To sum up Live At The Apollo by (AWR) Yes. I personally think the guys in this line up of Yes put on a really GREAT! show. I also think it was well worthy of buying and even for a fan like myself who is into the 70’s side of Yes this is a show that does not really disappoint at all. Having watched it 3 times already it still gives me enough to want to watch it again. I am not saying this is the best concert you will ever see of Yes, and no doubt I would still prefer to hear them on Yessongs and Yesshows and even watch them on DVD’s like Keys To Ascension and Live at Montreux 2003 with the 1973 line up of the band.

But I can still even enjoy DVD’s like Live from House Of Blues and Symphonic Live and they are all pretty much exciting shows, and to be honest I would rather watch a live concert on DVD or Blu Ray than just listen to a concert in audio only. If it comes with a good 5.1 mix then that is an extra added bonus and is a real winner for me every time. I would not say Live At The Apollo has an excellent 5.1 mix, but it’s quite good and certainly a lot better than the stereo mix. You can also turn the rear speakers down as well, so you do not even have to listen to the crowd. But I never did that, and prefer the crowd in the mix to give it more of that live feel.

No doubt the crowd noise seems to a bit issue with at least 50 – 55% of the reviews but I personally and certainly do not think it overshadows the concert, and I would not let those reviews put you off either, unless you are somebody who cannot watch a TV program where the audience is in the background laughing at every sentence sort of thing. The crowd noise is nowhere near as frequent as that for starters, and to be honest the way some people have described it is as if it was like The Beatles playing Shea Stadium and the only thing you could hear was the crowd for God’s sake :)))))).

Conclusion…

To conclude my review of Live At The Apollo I know I originally stated that I would not pay to see either of the two bands that go by the name of Yes these days, and I personally  think it’s a real shame that at the end of the day its come down to all this.  But having watched this concert it does make me wish a bit that I was there, and I may of paid to see them live if the price of the ticket was not too high like most are these days.

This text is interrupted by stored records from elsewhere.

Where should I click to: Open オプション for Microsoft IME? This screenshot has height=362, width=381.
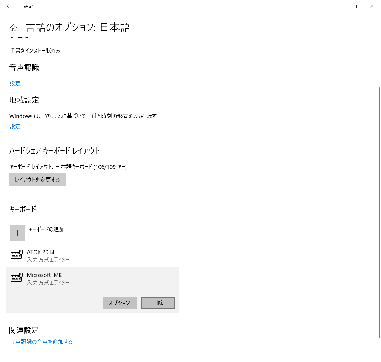coord(120,303)
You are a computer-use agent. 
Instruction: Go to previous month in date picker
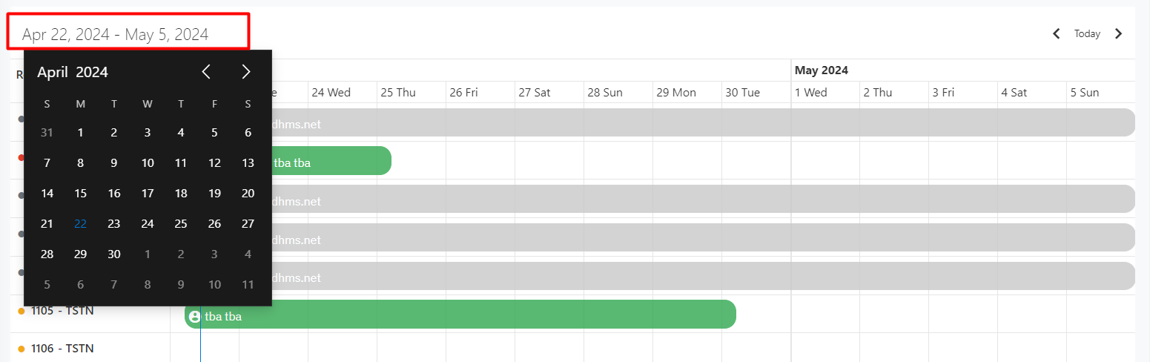click(x=207, y=72)
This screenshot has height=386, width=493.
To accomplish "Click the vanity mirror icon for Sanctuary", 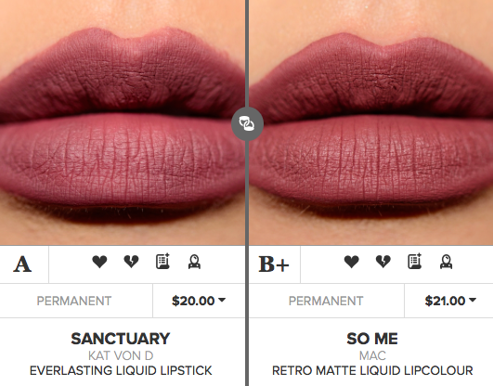I will coord(194,262).
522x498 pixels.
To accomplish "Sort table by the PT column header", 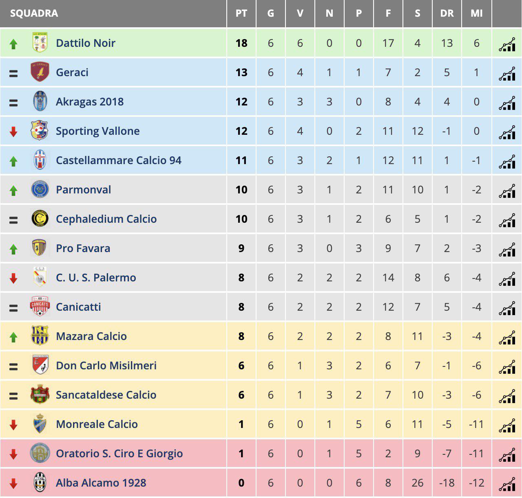I will point(241,13).
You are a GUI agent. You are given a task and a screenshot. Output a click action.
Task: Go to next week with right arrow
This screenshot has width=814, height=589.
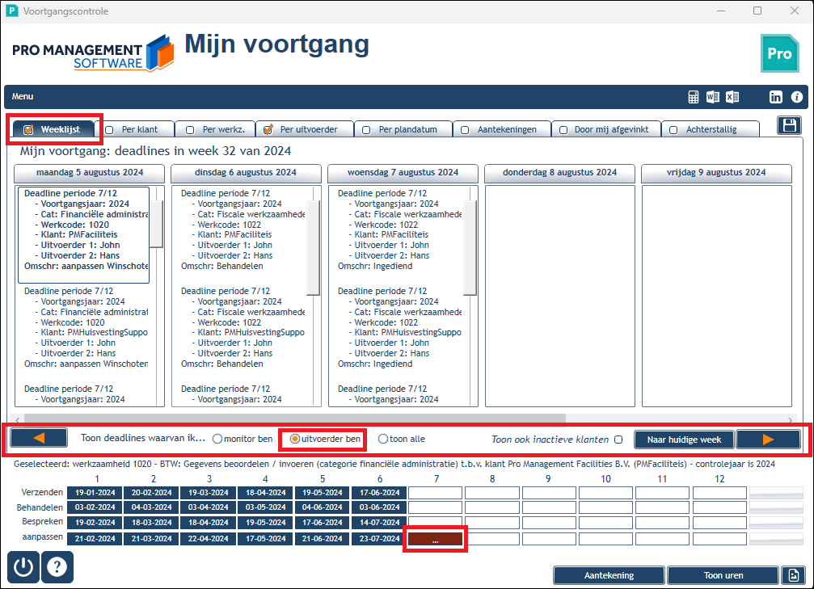(768, 440)
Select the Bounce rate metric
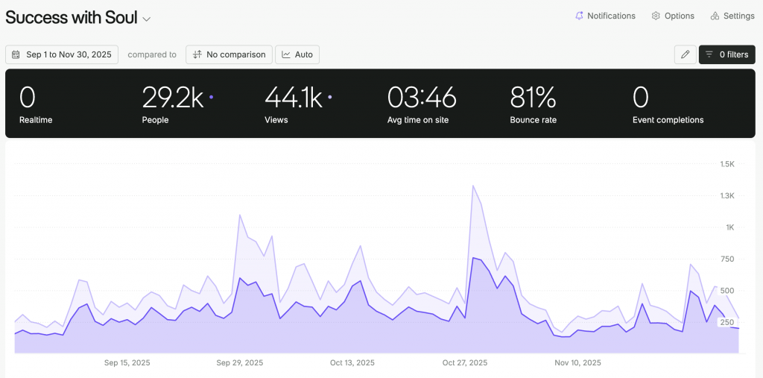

There is no denying that Jon Anderson is the real voice of Yes. The fact that he still very much has his voice still very much merits anyone still wanting to see Yes which is perhaps more that I can say for Ian Anderson of Jethro Tull who I could not personally watch live these days, even though I love that band and Ian too.

Watching Jon Anderson even with this line up of Yes on Blu Ray is still very much a delight to see, and no doubt Anderson can still give it more or less his best even at his ripe old age. I am so glad that I decided to buy this concert in the end, and not let my own feelings of how I seen this line up get in the way. You simply cannot turn back the clock to the 70’s all the time and expect it still to be the same today. But even this line up of the band can take you back to the 70’s and the 80’s and they have managed to do a very good job of it all overall.

Dreamer Easy In The Chair That Really Fits You…

The Blu Ray track listing is as follows:

(Total Time 1 Hour 56 Minutes)
01. Medley: Intro / Cinema / Perpetual Change.
02. Hold On.
03. I’ve Seen All Good People
(I Your Move. II All Good People).
04. Lift Me Up.
05. And You & I
(I. Cord Of Life. II Eclipse. III The Preacher, The Teacher. IV Apocalypse).
06. Rhythm Of Love.
07. Heart Of The Sunrise.
08. Changes.
09. Medley: Long Distance Runaround / The Fish
(Schindleria Praematurus).
10. Awaken.
11. Medley: Make It Easy / Owner Of A Lonely Heart.
12. Roundabout.

Lee’s Packaging Rating Score. 7/10.

Lee’s Price Point Rating Score. 10/10.

Lee’s Picture Rating Score. 10/10.

Lee’s 5.1 Rating Score. 8/10.

Lee’s Stereo Mix Rating Score. 7/10.

Lee’s Live Concert Rating Score. 8/10.